Now, of course, they have a foreign owner. As Lindsey Schutters explained so neatly this week, Canal+ has taken full operational control of DStv.
To listen to Canal+ CEO Maxime Saada on The Money Show last night, they have a very bullish case for growth. They clearly believe they are going to be able to grow, and grow quickly.
I do have to wonder what this means for the former management of DStv. Over the past few years they have lost viewers and customers, as more and more people have left DStv. This is mainly because of the intense competition in the streaming space. But as TechCentral’s Duncan McLeod has pointed out, they really haven’t refreshed their offering in years.
The bouquets on offer are pretty much the same. If you want to watch the Boks live you have to pay up big time. Otherwise, despite how the world has changed, it almost looks like DStv hasn’t (apart from the obvious fact that you can use your Wi-Fi instead of a dish).
If DStv does grow now, what does that say about their management?
That said, Canal+ is bringing scale, and that is going to play a huge part in what they can offer. They will now provide the only global non-American streaming service, and that must count for something.
Some of the other promises Canal+ is making are quite exciting. They want to invest hugely in local content, basically seeing that as the path to viewer loyalty. I think they’re right – audiences from Khayelitsha to Cairo want to see their own lives on screen.
It might also mean that many of the great actors I know will finally be able to find some good meaty roles again, along with all the sound producers and technical staff who have been suffering with the slow demise of the SABC. So many of them tell me they have been battling to find work, despite the demand I am sure is there from viewers for what they can do.

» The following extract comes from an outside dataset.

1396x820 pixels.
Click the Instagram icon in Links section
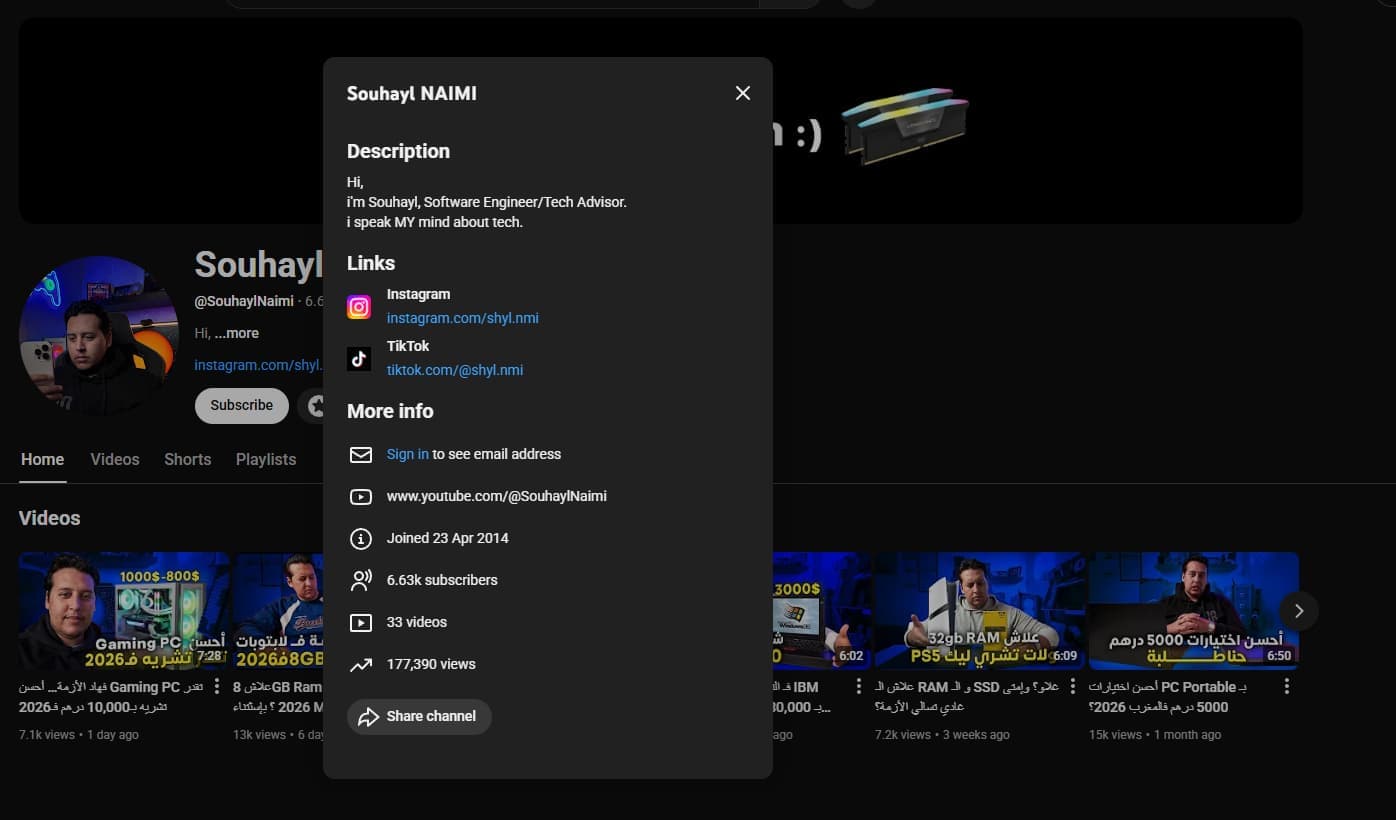359,307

Saada has also promised, quite categorically, that the news channels currently on DStv will stay there, and they will not interfere with their content.
While I obviously have a massive personal interest in that comment, I must also point out it’s very good news for the country. It means South Africans will remain in charge of producing news for South Africans.
But the real test of this is content. I think we will all go for a service that gives us huge variety and consistent quality. Somehow they will have to include live news and sport in that.
This should then be pretty good news for all of us. DStv will probably (hopefully) get better; it will be part of a big scaling-up, and we will all have more choice.
Which is only going to make the Friday-night movie selection process even more difficult. DM
Illustrative Image: DSTV logo. (Image: wiki commons) | Hands holding remote | TV box (Image: Freepik)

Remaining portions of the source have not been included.